**DATA SUPPLIED**
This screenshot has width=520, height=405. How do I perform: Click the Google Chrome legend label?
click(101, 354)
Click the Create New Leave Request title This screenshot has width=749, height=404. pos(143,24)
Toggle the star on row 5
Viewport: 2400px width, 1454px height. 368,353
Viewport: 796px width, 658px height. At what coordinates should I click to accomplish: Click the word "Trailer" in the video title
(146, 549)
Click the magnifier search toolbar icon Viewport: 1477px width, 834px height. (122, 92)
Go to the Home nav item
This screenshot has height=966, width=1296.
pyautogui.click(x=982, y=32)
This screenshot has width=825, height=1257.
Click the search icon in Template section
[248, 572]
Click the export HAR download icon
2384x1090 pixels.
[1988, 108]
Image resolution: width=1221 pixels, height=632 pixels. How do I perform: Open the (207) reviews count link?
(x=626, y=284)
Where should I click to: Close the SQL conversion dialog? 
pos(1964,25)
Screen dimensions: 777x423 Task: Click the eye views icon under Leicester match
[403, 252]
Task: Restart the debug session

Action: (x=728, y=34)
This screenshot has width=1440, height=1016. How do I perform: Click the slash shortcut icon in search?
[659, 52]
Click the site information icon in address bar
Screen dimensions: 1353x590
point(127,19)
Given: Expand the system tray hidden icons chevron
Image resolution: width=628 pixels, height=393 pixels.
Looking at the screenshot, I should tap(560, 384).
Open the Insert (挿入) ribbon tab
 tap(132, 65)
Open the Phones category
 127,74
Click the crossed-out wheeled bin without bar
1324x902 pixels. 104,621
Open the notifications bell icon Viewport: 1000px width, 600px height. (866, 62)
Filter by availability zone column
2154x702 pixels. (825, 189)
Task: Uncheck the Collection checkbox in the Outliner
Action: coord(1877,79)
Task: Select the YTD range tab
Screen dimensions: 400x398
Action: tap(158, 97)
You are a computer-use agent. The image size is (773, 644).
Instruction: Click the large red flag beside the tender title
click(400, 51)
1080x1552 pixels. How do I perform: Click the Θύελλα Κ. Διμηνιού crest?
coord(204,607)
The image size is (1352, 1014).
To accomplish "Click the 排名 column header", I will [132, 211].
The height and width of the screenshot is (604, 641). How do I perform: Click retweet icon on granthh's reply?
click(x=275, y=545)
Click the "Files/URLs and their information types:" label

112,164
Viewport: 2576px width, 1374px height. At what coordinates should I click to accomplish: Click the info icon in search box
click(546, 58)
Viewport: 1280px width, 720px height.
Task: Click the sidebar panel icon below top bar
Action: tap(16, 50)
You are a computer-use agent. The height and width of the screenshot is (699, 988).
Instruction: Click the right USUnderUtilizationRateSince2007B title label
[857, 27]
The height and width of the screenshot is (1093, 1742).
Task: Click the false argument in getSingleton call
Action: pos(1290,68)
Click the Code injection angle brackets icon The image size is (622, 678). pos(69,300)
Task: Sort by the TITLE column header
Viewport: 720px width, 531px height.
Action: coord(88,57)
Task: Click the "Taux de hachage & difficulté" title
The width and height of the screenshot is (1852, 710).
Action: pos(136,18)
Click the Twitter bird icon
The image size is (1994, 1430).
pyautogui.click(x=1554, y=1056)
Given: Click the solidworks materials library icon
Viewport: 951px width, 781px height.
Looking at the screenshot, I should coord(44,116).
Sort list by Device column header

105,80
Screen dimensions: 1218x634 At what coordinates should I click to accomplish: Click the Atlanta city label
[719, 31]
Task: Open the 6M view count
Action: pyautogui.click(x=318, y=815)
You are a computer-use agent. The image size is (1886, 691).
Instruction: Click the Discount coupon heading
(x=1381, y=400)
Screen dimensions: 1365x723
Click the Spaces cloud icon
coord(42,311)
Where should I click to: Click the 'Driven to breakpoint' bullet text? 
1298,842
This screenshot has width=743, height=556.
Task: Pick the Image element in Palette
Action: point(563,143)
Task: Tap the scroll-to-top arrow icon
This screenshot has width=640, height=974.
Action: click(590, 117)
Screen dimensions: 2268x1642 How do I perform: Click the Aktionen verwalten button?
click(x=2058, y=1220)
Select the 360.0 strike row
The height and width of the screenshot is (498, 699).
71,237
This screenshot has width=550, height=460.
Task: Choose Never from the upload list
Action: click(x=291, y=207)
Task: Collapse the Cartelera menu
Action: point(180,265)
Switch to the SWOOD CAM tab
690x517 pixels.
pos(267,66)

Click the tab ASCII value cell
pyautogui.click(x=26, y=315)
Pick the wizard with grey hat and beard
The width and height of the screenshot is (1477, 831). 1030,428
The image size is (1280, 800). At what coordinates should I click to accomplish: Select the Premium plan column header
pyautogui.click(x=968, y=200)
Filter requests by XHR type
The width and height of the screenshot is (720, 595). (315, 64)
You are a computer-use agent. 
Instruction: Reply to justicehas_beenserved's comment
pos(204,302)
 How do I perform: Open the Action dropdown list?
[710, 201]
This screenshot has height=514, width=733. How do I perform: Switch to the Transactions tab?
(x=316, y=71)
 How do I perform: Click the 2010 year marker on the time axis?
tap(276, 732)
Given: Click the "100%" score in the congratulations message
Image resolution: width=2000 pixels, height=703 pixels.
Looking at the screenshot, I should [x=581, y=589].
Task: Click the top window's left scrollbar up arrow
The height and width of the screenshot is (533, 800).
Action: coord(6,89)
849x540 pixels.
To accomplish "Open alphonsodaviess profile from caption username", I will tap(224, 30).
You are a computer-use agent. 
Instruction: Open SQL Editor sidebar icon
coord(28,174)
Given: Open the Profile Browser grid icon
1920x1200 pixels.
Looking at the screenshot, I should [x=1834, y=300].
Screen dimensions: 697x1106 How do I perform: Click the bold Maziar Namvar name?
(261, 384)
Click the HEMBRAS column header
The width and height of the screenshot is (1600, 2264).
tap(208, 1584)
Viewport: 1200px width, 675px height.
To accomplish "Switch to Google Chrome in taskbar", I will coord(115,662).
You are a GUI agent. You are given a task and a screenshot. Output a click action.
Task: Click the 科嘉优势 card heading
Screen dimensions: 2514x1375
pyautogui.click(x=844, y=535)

**STATED GOAL**
Return every line in the rows above that contains the word "heading". Case counts.

**FINISHED TASK**
Instruction: Click the Discount coupon heading
Task: Click the 科嘉优势 card heading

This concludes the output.